Turbowatch uses Roarr logger.

Export ROARR_LOG=true environment variable to enable log printing to stdout.

Use @roarr/cli to pretty-print logs.

ROARR_LOG=true turbowatch | roarr

The biggest benefit of using Turbowatch is that it provides a single abstraction for all file watching operations. That is, you might get away with Nodemon, concurrently, --watch, etc. running in parallel, but using Turbowatch will introduce consistency to how you perform watch operations.

Many tools provide built-in watch functionality, e.g. tsc --watch. However, there are couple of problems with relying on them:

• Running many file watchers is inefficient and is probably draining your laptop's battery faster than you realize.
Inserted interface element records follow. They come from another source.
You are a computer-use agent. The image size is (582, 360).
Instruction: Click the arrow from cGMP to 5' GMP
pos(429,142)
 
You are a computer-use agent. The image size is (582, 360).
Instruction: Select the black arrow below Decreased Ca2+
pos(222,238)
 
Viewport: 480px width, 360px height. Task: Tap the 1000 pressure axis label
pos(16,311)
Turbowatch uses a single server to watch all file changes.
• Native tools do not allow to combine operations, e.g. If your build depends on tsc and tsc-alias, then you cannot combine them. Turbowatch allows you to chain arbitrary operations.

Note There are some valid use cases for using native watch mode (e.g. next dev). However, even in those cases you should consider wrapping those operations in Turbowatch for consistency, e.g.

void watch({
  project: __dirname,
  triggers: [
    {
      expression: [
        'anyof',
        ['match', '*', 'basename'],
      ],
      // Marking this routine as non-interruptible will ensure that
      // next dev is not restarted when file changes are detected.
      interruptible: false,
      name: 'start-server',
      onChange: async ({ spawn }) => {
        await spawn`next dev`;
      },
    },
  ],
});

I have seen concurrently used to "chain" watch operations such as:

concurrently "tsc -w" "tsc-alias -w"

While this might work by brute-force, it will produce unexpected results as the order of execution is not guaranteed.
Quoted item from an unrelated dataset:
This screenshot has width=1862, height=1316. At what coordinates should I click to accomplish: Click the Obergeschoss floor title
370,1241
If you are using Turbowatch, simply execute one command after the other in the trigger workflow, e.g.

async ({ spawn }: ChangeEvent) => {
  await spawn`tsc`;
  await spawn`tsc-alias`;
},

Turborepo currently does not have support for watch mode (issue #986). However, Turbowatch has been designed to work with Turborepo.
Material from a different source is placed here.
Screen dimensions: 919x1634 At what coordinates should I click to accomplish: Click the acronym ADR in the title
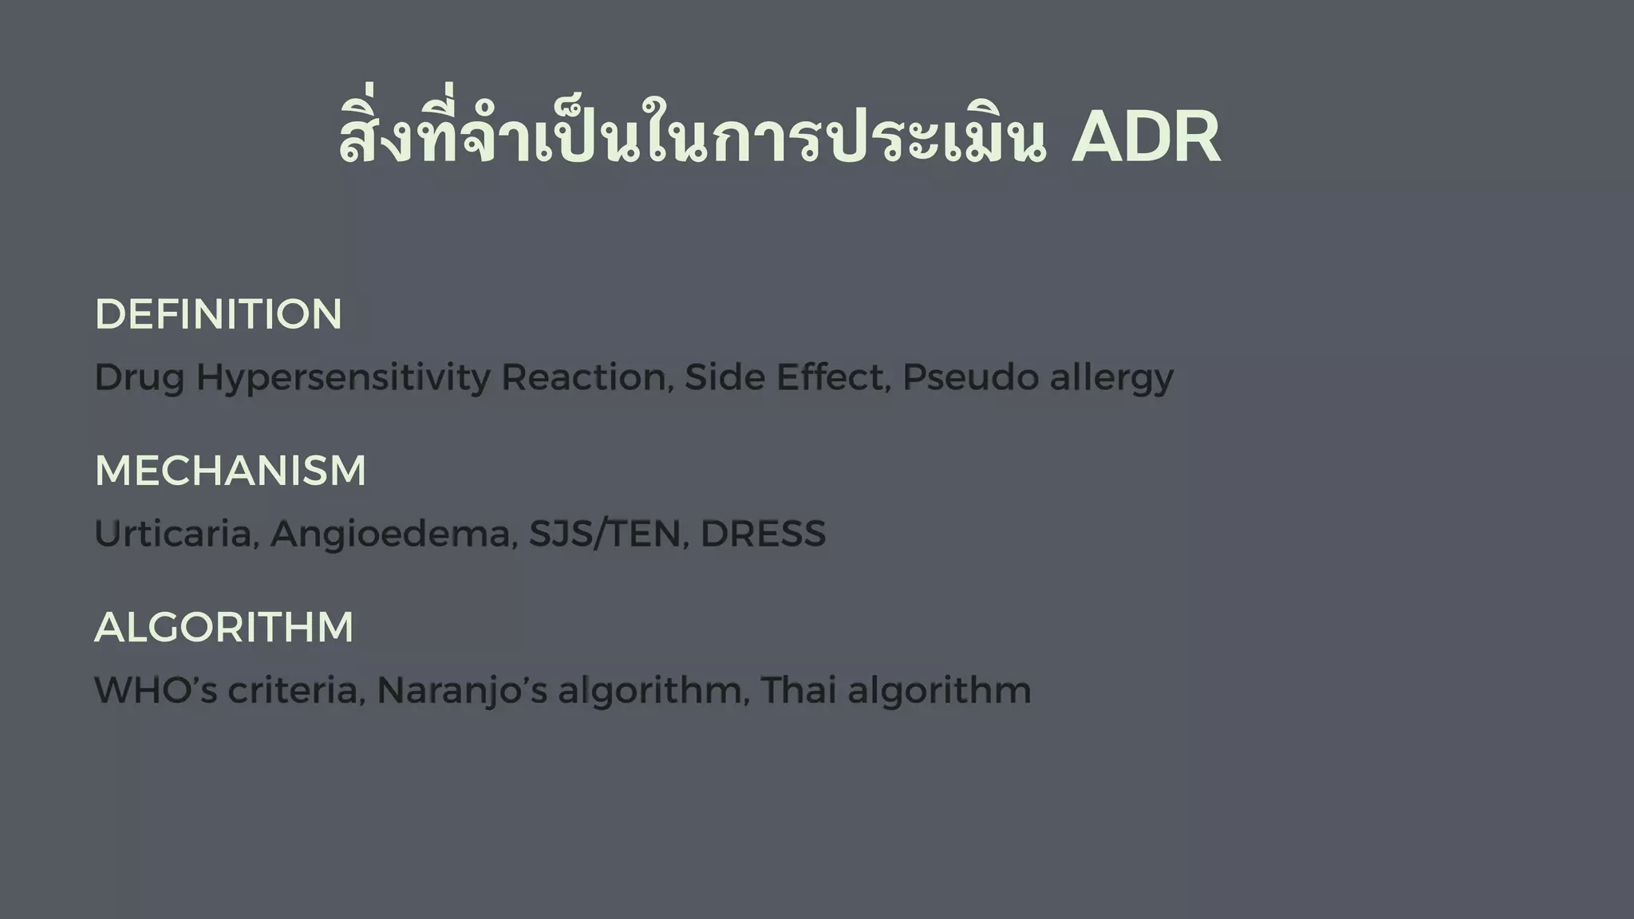pyautogui.click(x=1145, y=138)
To use Turbowatch with Turborepo:

1. define a persistent task
2. run the persistent task using --parallel

Example:

"dev": {
  "cache": false,
  "persistent": true
},

turbo run dev --parallel

Note We found that using dependsOn with Turbowatch produces undesirable effects. Instead, simply use Turbowatch rules to identify when dependencies update.

Note Turbowatch is not aware of the Turborepo dependency graph. Meaning, that your builds might fail at the first attempt. However, thanks to retries and debounce, it will start working after warming up. We are currently exploring how to reduce preventable failures. Please open an if you would like your ideas to be considered.